News Release

The Swissair Disaster Has Revealed A Gaping Hole In The Rules On Black Boxes

Reports and Proceedings

New Scientist

LAST month's crash of Swissair Flight 111 off Halifax, Nova Scotia, has revealed a disturbing flaw in the rules governing black box flight recorders. Because of a loss of power, the final minutes of voice and flight data are missing. Safety experts are calling for changes to ensure that recorders are backed up by battery power.

The crash left 229 people dead, yet without the missing data the tragedy may never be fully explained. Investigators with the Transportation Safety Board of Canada (TSBC) have found that the aircraft's cockpit voice recorder and flight data recorder stopped working six minutes before the aircraft disappeared from radar screens.

TSBC spokesman Dana Doiron says both recorders were powered by the third of the aircraft's three main power lines. The MD-11 airliner that crashed has three engines, and each line gets power from a different engine. Prior to the crash, the aircrew had reported smoke in the cabin. If they followed standard safety procedures to identify the source of an electrical fire, they may have switched off the number three line first in an attempt to isolate the problem.

Investigators are still piecing together what really happened. If the recorders had been backed up by battery power, their job might have been easier.

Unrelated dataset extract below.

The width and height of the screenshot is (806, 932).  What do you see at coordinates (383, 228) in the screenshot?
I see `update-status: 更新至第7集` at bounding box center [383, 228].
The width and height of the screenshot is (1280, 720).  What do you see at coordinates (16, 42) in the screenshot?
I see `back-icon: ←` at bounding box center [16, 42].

What is the point of making black boxes virtually indestructible, ask some industry sources, if they can be switched off by pilots or knocked out if one of an airliner's power lines fails?

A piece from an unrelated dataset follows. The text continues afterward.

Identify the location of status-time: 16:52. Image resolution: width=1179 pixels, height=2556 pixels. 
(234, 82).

"You need to gather data right to the end, says Denis Chagnon, spokesman for the industry's global safety regulator, the Montreal-based International Civil Aviation Organization. Chagnon expects the final report on the crash to recommend the introduction of mechanisms to keep black boxes working even if power fails.

An airliner's voice recorder tapes all cockpit noise, including radio conversations, pilots' voices and engine noise. It records on a 30-minute loop, so that in the event of a crash, investigators can listen to the aircraft's final minutes. The flight data recorder, taping on a 25-hour loop, records key parameters such as altitude, airspeed and flap position. Currently, the only part of the recorders that have battery power are their underwater locator beacons, which emit an acoustic signal for 35 days.

John Thom, a spokesman for Boeing in Seattle, which makes the MD-11, says that providing battery power to existing black box recorders may be counterproductive-because the tape is a loop, the data would be overwritten if the devices weren't quickly recovered. But Albert Reitan, a specialist in voice recorder analysis at the US National Transportation Safety Board in Washington DC, says this problem could be solved by adding a "g-switch" between the battery and the recorder that would sense the force of the crash and cut out.

So why haven't such devices already been made mandatory? Les Dorr, a spokesman for the US Federal Aviation Administration in Washington DC, says that one reason his organisation hasn't acted is that, in the event of a total power failure, the systems that feed information into the flight data recorder would also shut down. "The data recorder would function, but there would be nothing on it," he says.

But Reitan notes that five key instruments in modern aircraft, including the airspeed indicator and the altimeter, are low-powered liquid crystal display devices that themselves have battery back-up. So there would still be some key data to record. "In any investigation, the more information you have the better off you are," he concludes.